Artikel 2 Toepassingsgebied

Een raadplegend referendum danwel een raadgevend referendum wordt gehouden onder de kiesgerechtigden van het gehele grondgebied van de gemeente.

Hoofdstuk 2 Raadplegend referendum

Artikel 3 Onderwerp

  • 1

    De raad kan een besluit nemen tot het houden van een referendum over een groot project.

  • 2

    De volgende onderwerpen kunnen in ieder geval géén onderwerp van een referendum zijn:

    • a

      besluiten over voorstellen, gericht op het voor kennisgeving aannemen van nota's, rapporten en dergelijke;

    • b

      besluiten over individuele kwesties en personen, zoals benoemingen, ontslagen, schorsingen;

    • c

      besluiten in het kader van deze verordening;

    • d

      vaststelling en wijziging van de (meerjaren)programmabegroting;

    • e

      vaststelling van gemeentelijke belastingen en tarieven;

    • f

      vaststelling van de jaarrekening en het jaarverslag;

    • g

      besluiten over de hoogte van geldelijke voorzieningen voor ambtsdragers, gewezen ambtsdragers en hun nabestaanden;

    • h

      besluiten die onderworpen zijn aan c.q. onderdeel uitmaken van een wettelijk geregelde procedure en waarbij die procedure zich niet verdraagt met het (inlassen van een) referendum;

    • i

      besluiten op grond van een gehouden referendum;

    • j

      besluiten met een spoedeisend karakter;

    • k

      besluiten over bij de raad ingediende bezwaarschriften, klachten of zaken die bij een gerechtelijke instantie in behandeling zijn;

    • l

      besluiten waarbij het belang van een referendum niet opweegt tegen de verantwoordelijkheid van de raad voor kwetsbare groepen en hun plaats in de samenleving.

  • 3

    Alvorens de raad besluit tot het houden van een referendum stelt de raad een startnotitie vast over de in het referendum aan de orde zijnde problematiek.

Artikel 4 Procedure

  • 1

    De raad stelt tenminste tien weken voor het te houden referendum met inachtnemening van het bepaalde in deze verordening en, indien van toepassing, gelet op het advies van de commissie als bedoeld in lid 2, de datum en de formulering van de vraagstelling van het te houden referendum vast.

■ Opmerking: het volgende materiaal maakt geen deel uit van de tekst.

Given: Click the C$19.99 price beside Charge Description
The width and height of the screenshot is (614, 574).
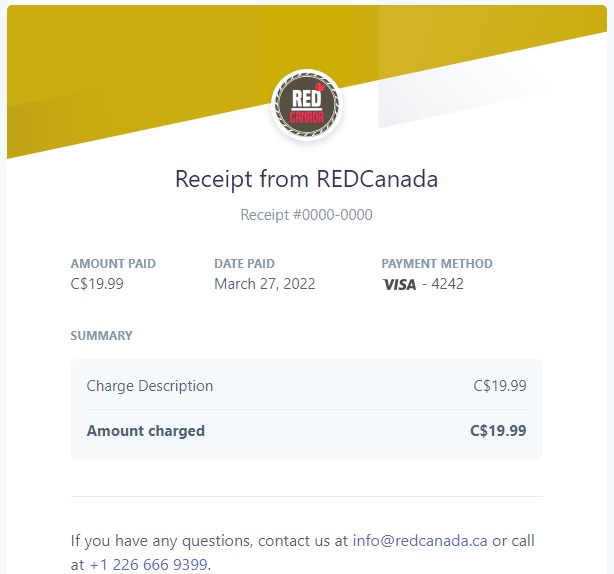Looking at the screenshot, I should click(500, 386).
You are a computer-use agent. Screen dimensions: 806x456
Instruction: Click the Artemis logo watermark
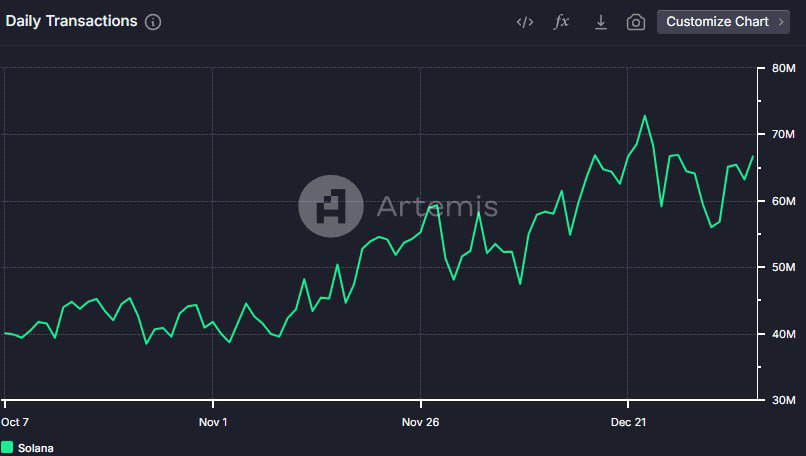pyautogui.click(x=331, y=206)

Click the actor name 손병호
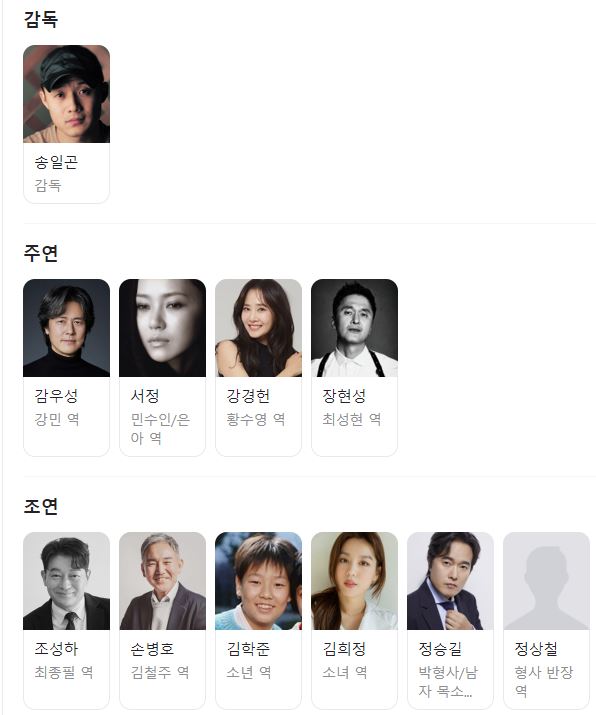pos(152,649)
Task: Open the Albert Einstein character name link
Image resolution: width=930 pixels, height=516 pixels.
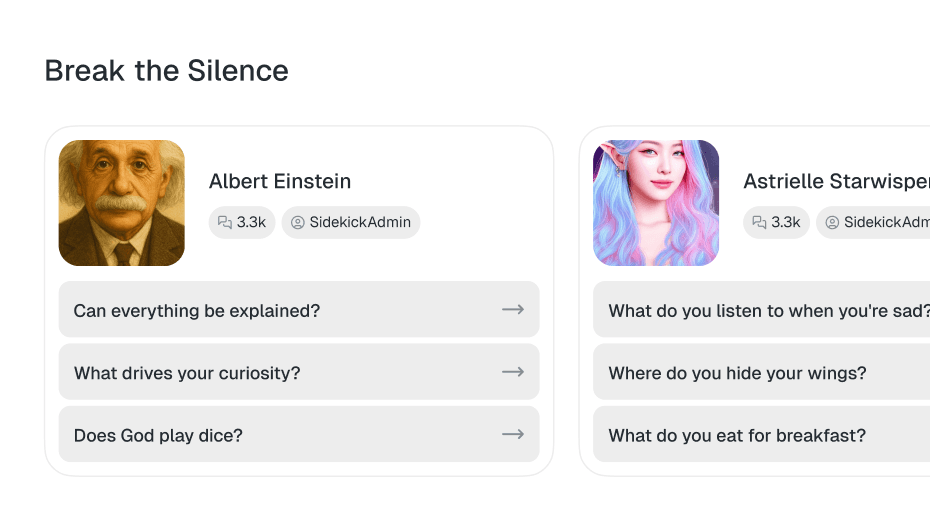Action: [280, 181]
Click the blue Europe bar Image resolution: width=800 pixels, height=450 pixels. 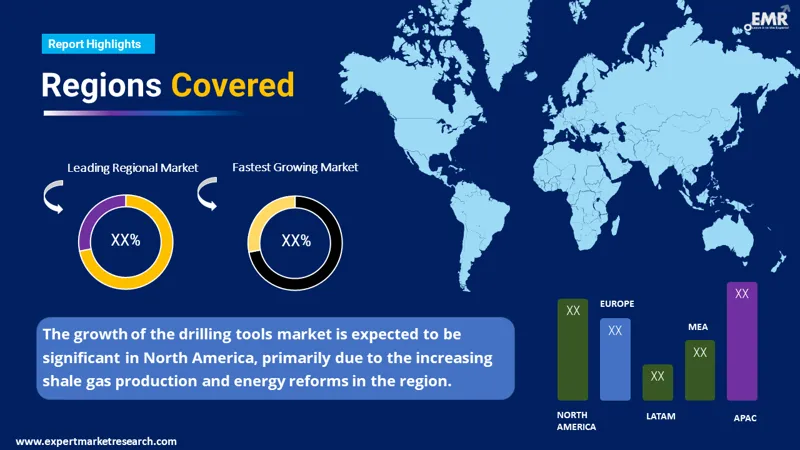tap(615, 359)
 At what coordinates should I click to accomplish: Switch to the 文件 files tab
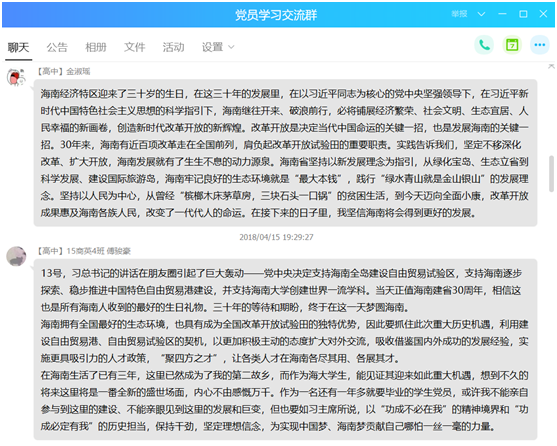click(135, 47)
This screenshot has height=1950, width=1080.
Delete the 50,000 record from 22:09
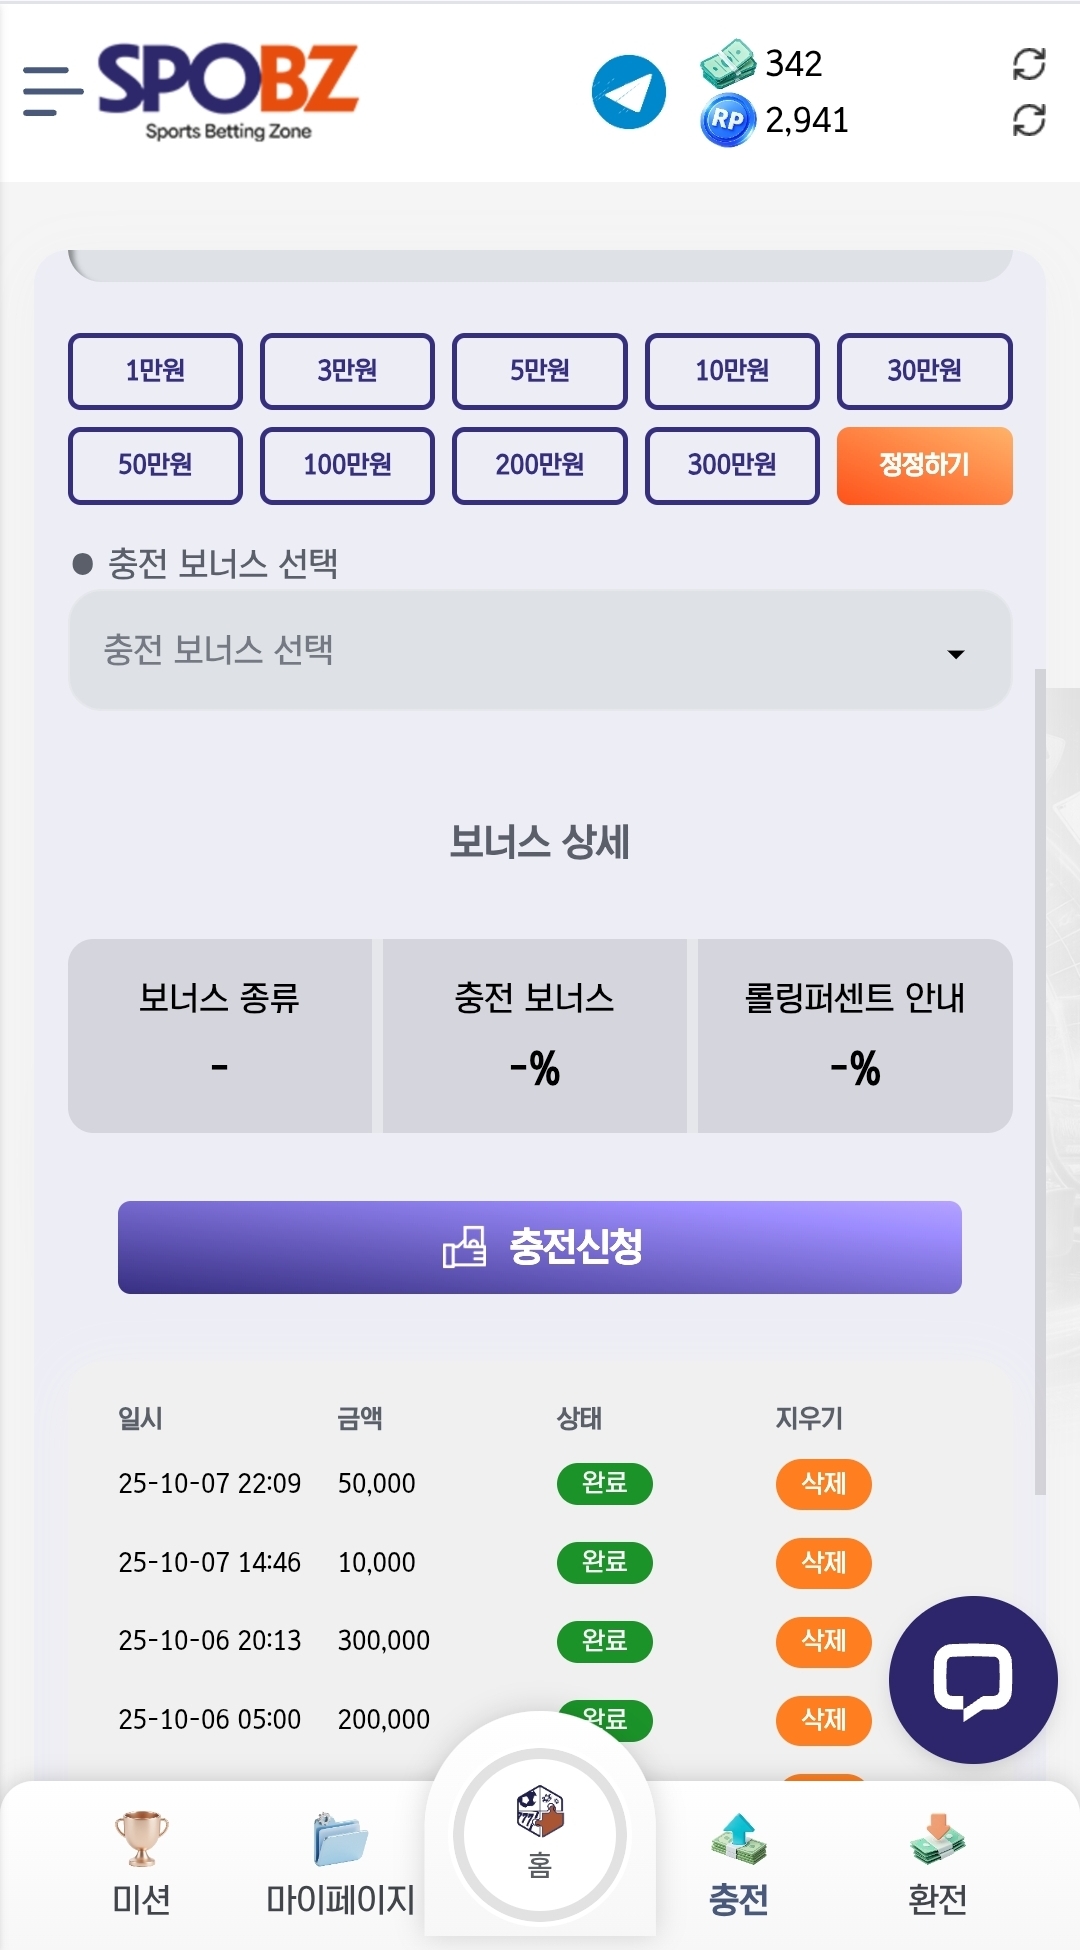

De datum waarop het referendum plaatsvindt ligt binnen vijf maanden na de dag waarop de raad heeft besloten tot het houden van het referendum.

  • 2

    De raad kan zich ter voorbereiding van het referendum laten adviseren door een hiertoe door hem in te stellen commissie van ten hoogste vijf leden.

  • 3

    De raad kan de in het tweede lid bedoelde commissie in ieder geval advies vragen over:

    • -

      de formulering van de vraagstelling van het referendum;

    • -

      de wijze waarop gestemd wordt;

    • -

      de wijze waarop van gemeentezijde voorlichting over het referendum wordt verstrekt;

    • -

      organisatorische kwesties.

  • 4

    In het referendum wordt van de kiesgerechtigden een oordeel gevraagd over de vraagstelling, waarbij afhankelijk van de vraagstelling de mogelijkheid wordt geboden om:

    • a

      vóór of tegen het voorstel te stemmen;

    • b

      een keuze te maken uit verschillende aangedragen oplossingen of oplossingsrichtingen;

    • c

      een combinatie van de mogelijkheid genoemd onder a en b.

  • 5

    De raad stelt nadat hij besloten heeft om een referendum te houden tevens een budget beschikbaar voor voorlichting en organisatie van het referendum.

  • 6

    Burgemeester en wethouders zijn belast met de uitvoering van het besluit van de gemeenteraad tot het houden van een referendum. Burgemeester en wethouders regelen de bestuurlijke en ambtelijke coördinatie.

Artikel 5 Oproeping

  • 1

    Gerechtigd tot deelnemen aan het referendum zijn degenen die op de drieënveertigste dag voor de dag waarop het referendum wordt gehouden, kiesgerechtigd zijn voor de verkiezing van de gemeenteraad, waarbij het vereiste van het hebben bereikt van de achttienjarige leeftijd wordt beoordeeld naar de toestand van deze dag.

  • 2

    De bepalingen van de Kieswet zijn voorzover nodig van overeenkomstige toepassing.

  • 3

    Kiesgerechtigden worden opgeroepen om hun stem uit te brengen in het kader van het te houden referendum.

  • 4

    Kiesgerechtigden krijgen voor het referendum een afzonderlijke oproepingskaart. Op deze oproepingskaart worden de vraagstelling, alsmede de daarbij behorende keuzemogelijkheden vermeld.

  • 5

    Het bepaalde in het derde en vierde lid geldt ook wanneer sprake is van een combinatie met een verkiezing van de leden van een vertegenwoordigend lichaam. Een referendum mag niet tegelijkertijd plaatsvinden met de verkiezing van de leden van de gemeenteraad.

  • 6

    Deelname aan het referendum door middel van een volmacht of in een ander stemlokaal dan waarvoor de oproeping geldt, is mogelijk. Het ter zake in de Kieswet bepaalde is van overeenkomstige toepassing.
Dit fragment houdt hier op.